▶ **Exercise brief**
Every line that contains the word "target" should be copied from the records below.

[Exercise input — start]

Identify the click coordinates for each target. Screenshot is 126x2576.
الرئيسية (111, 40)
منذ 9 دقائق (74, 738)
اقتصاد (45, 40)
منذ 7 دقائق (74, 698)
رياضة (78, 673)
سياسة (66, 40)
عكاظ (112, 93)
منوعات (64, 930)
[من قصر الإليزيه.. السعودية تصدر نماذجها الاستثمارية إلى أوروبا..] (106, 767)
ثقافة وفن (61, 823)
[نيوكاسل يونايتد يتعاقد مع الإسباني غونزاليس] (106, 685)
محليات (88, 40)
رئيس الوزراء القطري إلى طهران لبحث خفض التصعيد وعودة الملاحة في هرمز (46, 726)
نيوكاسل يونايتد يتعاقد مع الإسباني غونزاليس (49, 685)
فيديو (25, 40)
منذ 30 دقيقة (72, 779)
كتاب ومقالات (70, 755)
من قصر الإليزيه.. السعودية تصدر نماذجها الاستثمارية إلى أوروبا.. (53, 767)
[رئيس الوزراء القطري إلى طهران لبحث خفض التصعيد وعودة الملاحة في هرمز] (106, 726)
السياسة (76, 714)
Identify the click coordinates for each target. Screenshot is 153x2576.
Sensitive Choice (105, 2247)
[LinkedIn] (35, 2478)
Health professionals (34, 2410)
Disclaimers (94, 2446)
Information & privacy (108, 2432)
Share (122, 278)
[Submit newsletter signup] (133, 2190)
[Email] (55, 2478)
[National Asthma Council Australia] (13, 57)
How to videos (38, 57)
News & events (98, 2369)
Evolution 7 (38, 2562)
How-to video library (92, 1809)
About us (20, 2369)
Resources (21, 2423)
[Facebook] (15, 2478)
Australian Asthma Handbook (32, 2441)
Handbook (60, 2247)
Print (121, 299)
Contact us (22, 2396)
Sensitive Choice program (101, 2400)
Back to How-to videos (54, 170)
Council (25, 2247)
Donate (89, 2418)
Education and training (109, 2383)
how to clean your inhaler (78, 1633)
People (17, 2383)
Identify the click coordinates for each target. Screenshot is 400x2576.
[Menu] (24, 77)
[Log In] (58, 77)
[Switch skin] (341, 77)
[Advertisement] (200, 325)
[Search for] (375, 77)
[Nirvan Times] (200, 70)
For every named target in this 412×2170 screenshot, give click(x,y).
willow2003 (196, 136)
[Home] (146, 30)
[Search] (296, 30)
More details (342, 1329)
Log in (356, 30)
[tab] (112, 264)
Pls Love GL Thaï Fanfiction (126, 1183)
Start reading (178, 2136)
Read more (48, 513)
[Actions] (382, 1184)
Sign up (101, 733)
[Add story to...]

[Exercise input — finish]

▶ **Answer to the problem**
Identify the click coordinates for each target. Screenshot is 126x2576.
Identify the click coordinates for each target. Screenshot is 153x2576.
Identify the click coordinates for each target. Screenshot is 400x2576.
For every named target in this 412×2170 screenshot, give click(x,y).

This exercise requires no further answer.